What is needed
Go through the data line by line. Copy each one holding the string "Task".

(Saved data entries)
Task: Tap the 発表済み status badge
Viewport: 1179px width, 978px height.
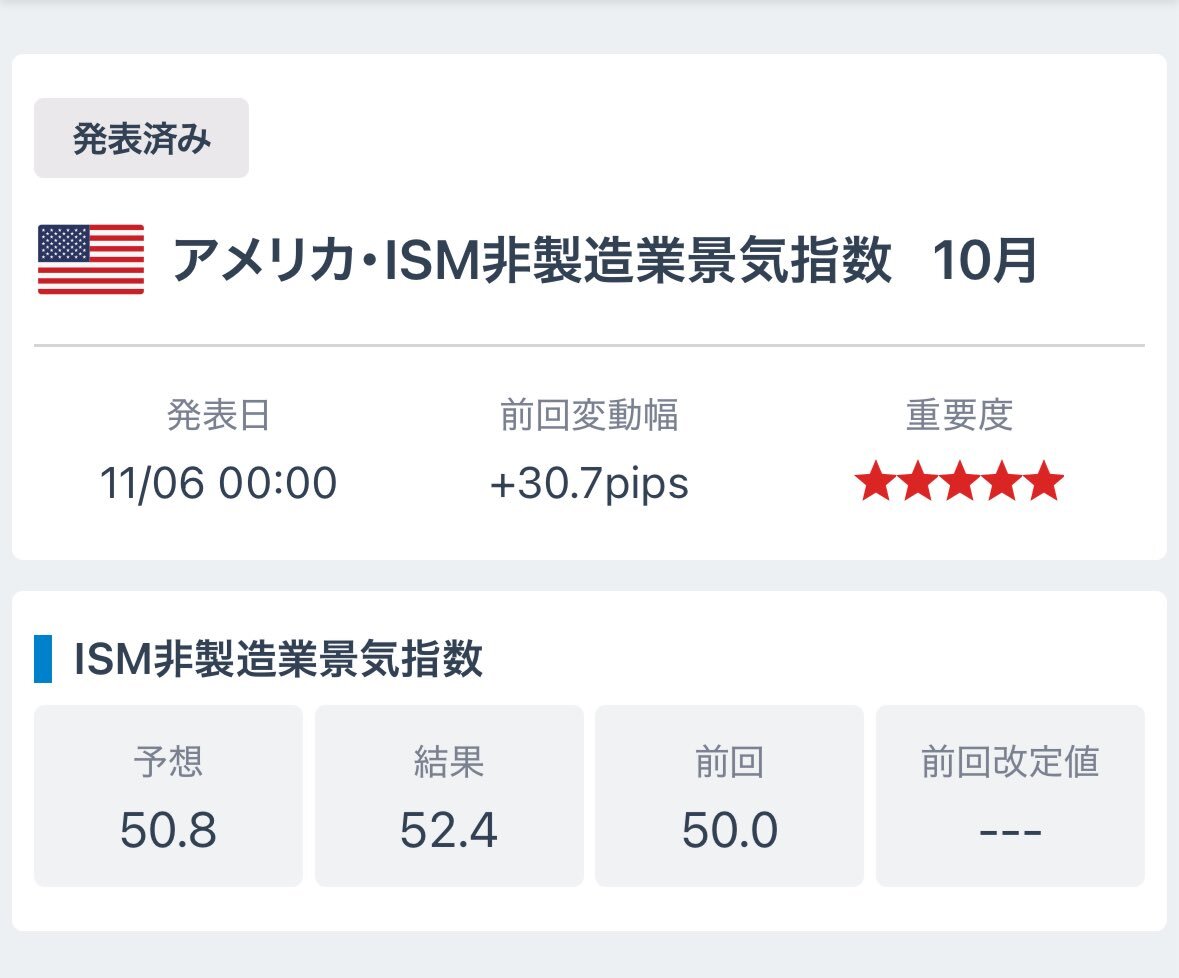Action: coord(141,139)
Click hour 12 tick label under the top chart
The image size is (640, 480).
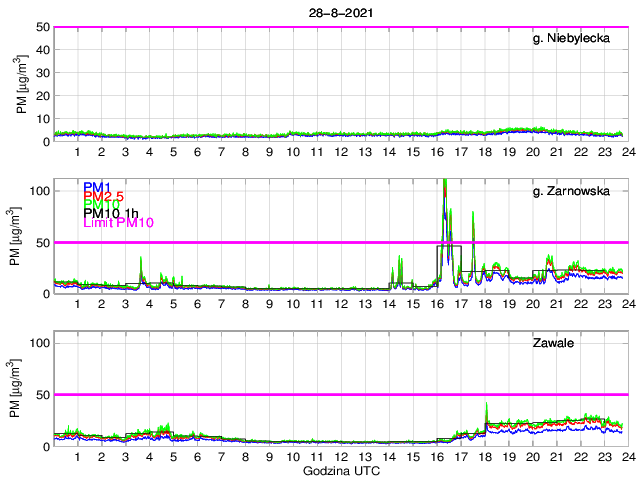341,152
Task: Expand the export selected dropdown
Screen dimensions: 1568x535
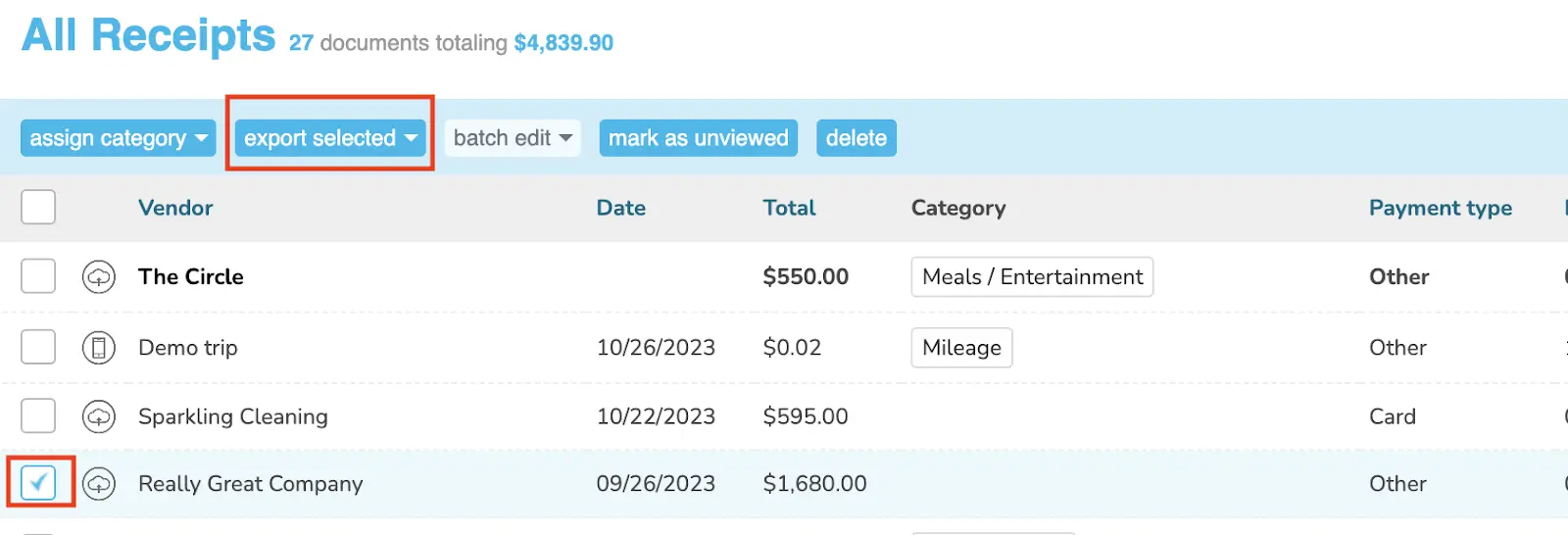Action: pos(330,138)
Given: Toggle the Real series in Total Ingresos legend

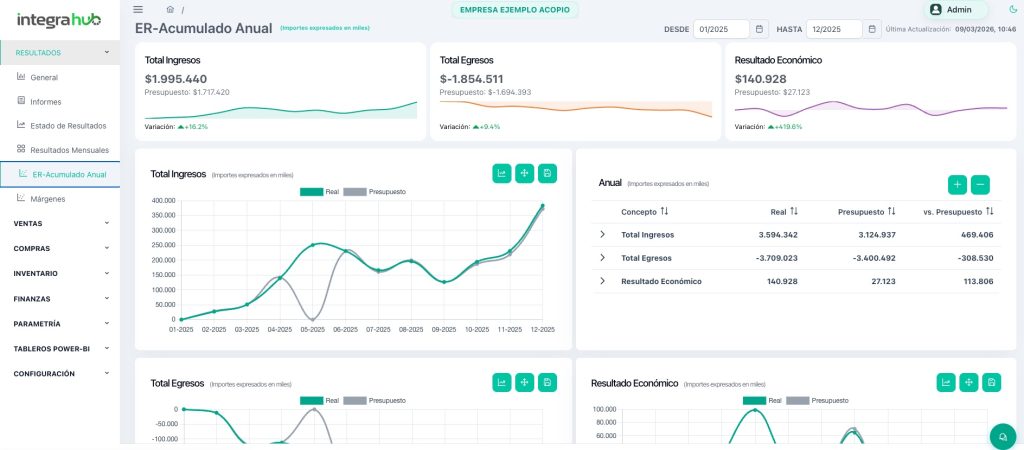Looking at the screenshot, I should 320,191.
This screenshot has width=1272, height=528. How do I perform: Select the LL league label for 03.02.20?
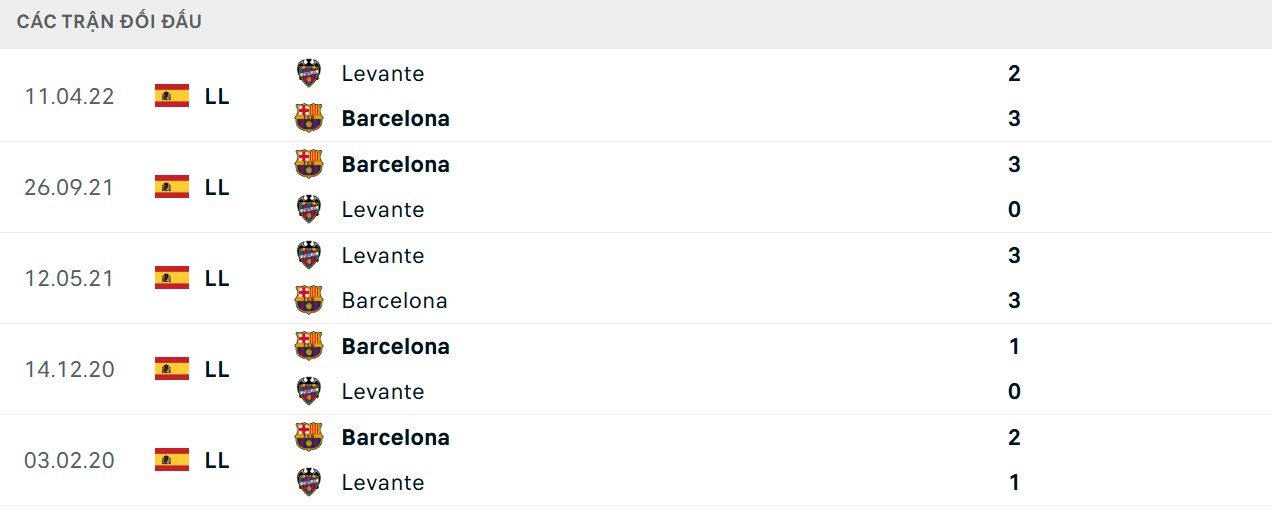(x=217, y=460)
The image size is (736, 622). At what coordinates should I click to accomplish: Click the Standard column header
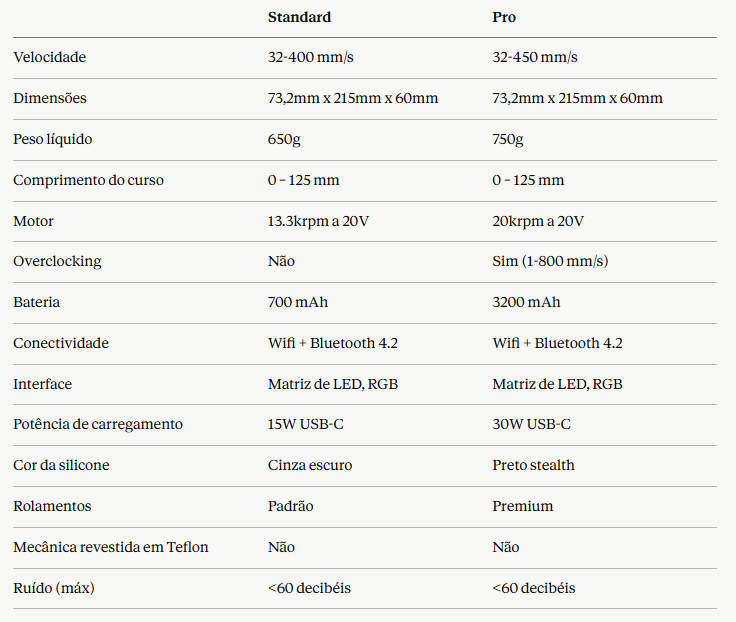point(299,17)
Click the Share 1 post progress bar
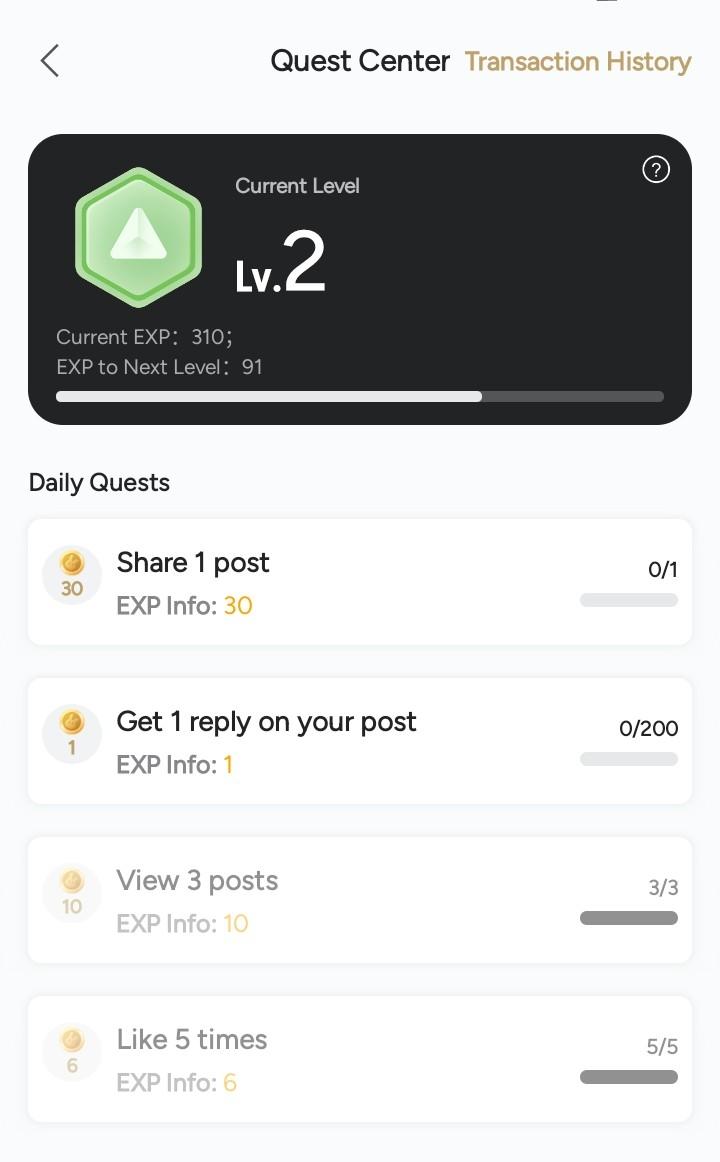Image resolution: width=720 pixels, height=1162 pixels. click(x=628, y=600)
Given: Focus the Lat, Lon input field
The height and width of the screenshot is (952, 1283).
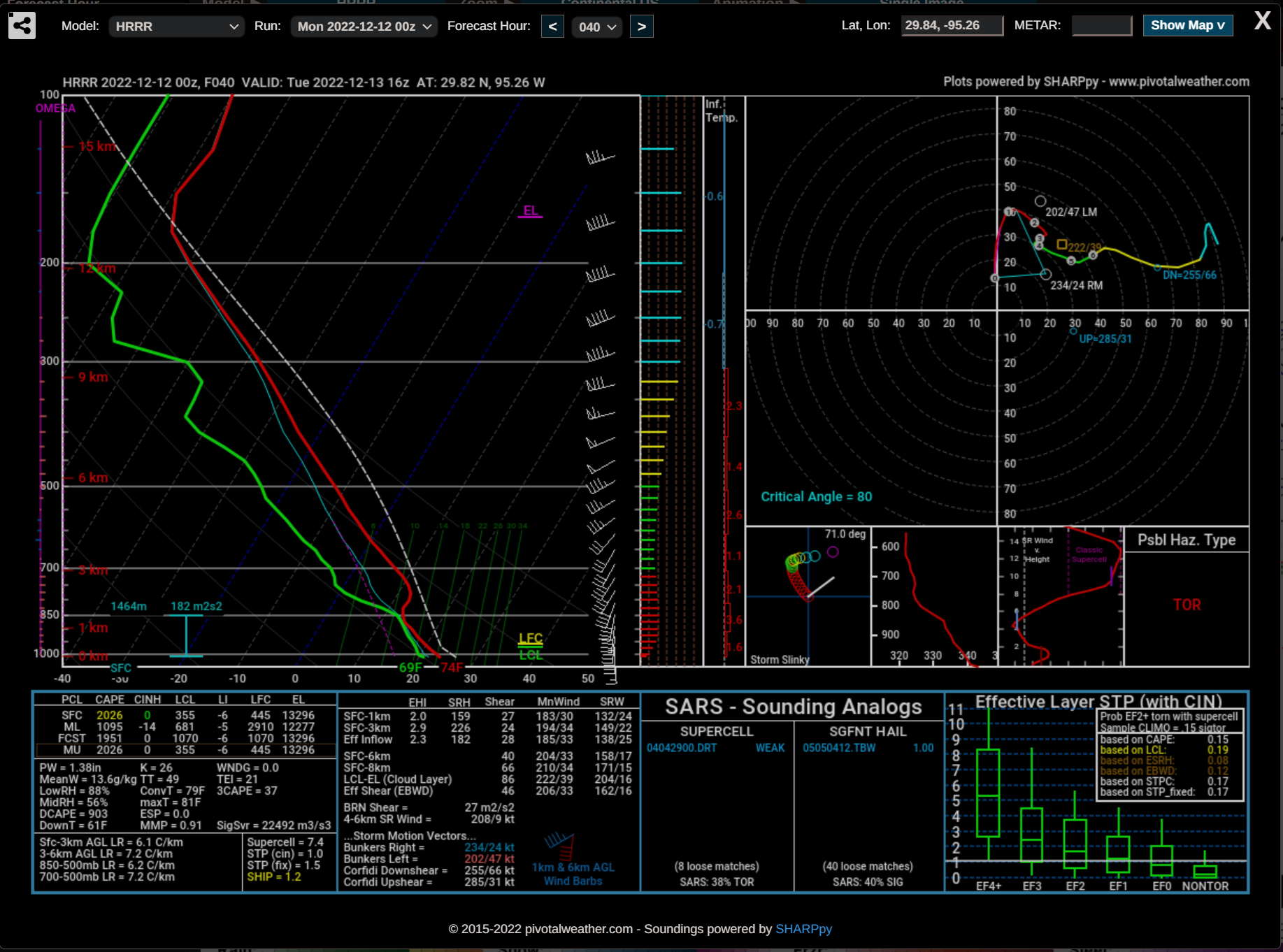Looking at the screenshot, I should pos(952,26).

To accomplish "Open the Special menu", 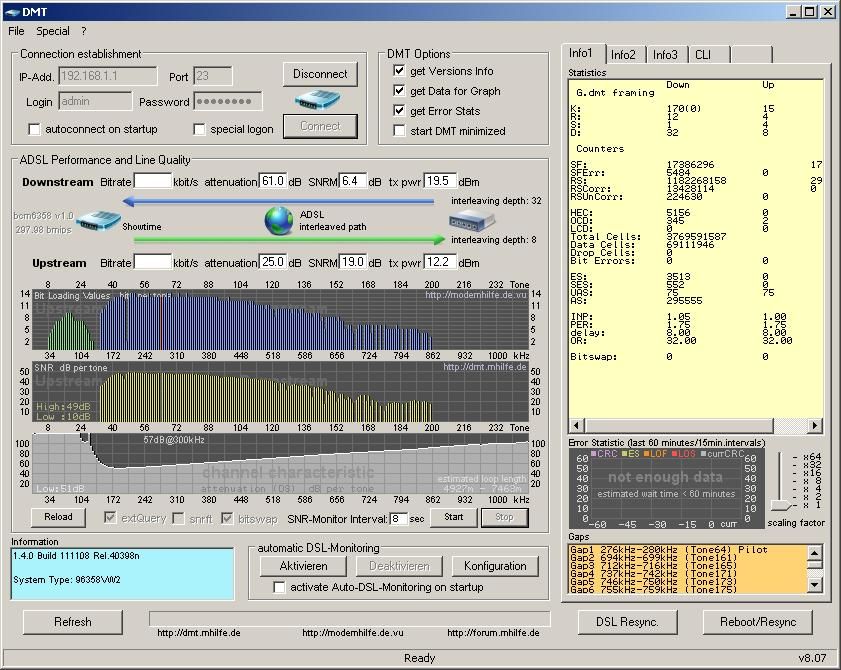I will [x=53, y=31].
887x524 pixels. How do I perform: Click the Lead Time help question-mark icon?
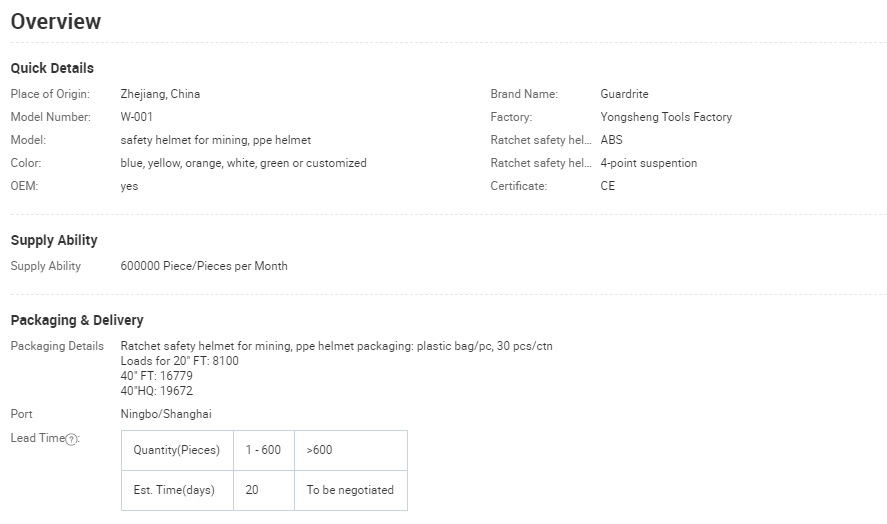tap(72, 439)
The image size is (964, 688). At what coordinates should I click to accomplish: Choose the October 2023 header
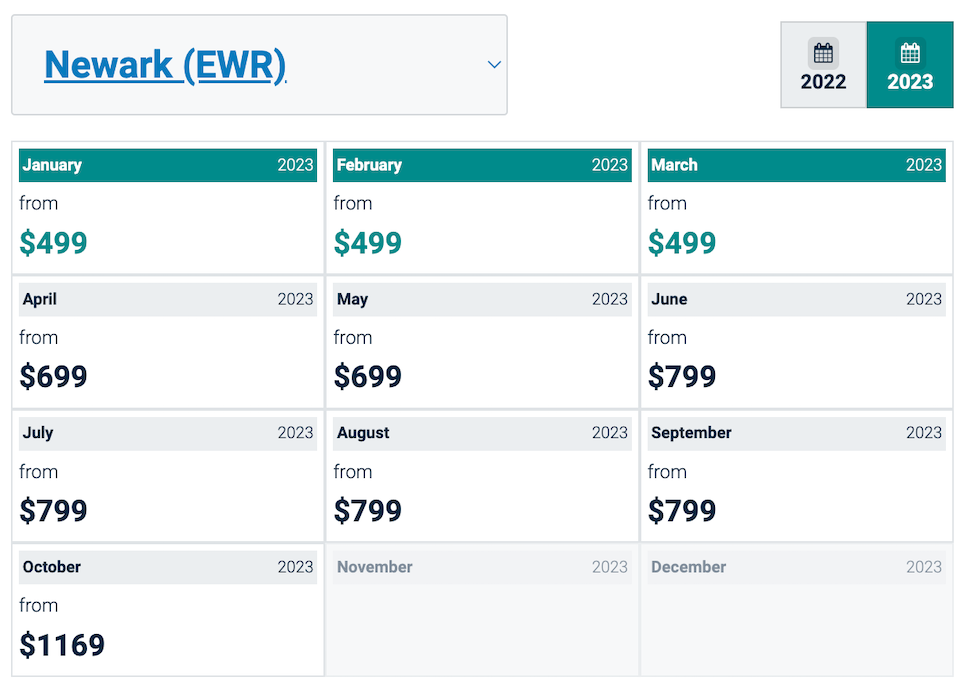pos(168,567)
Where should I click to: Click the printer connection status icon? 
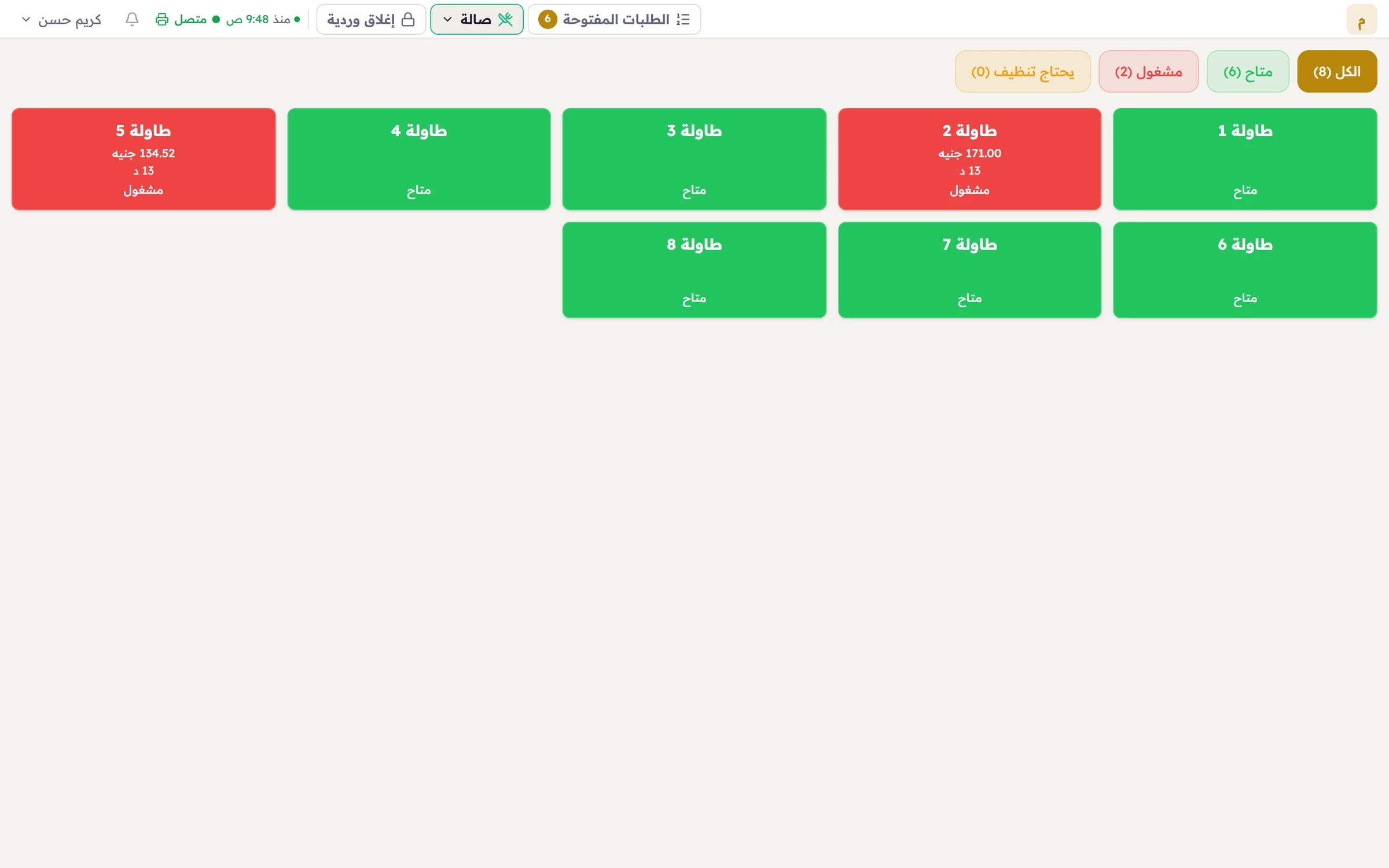point(162,19)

Exercise solution
Task: Tap the 発表済み status badge
Task: Expand the export selected dropdown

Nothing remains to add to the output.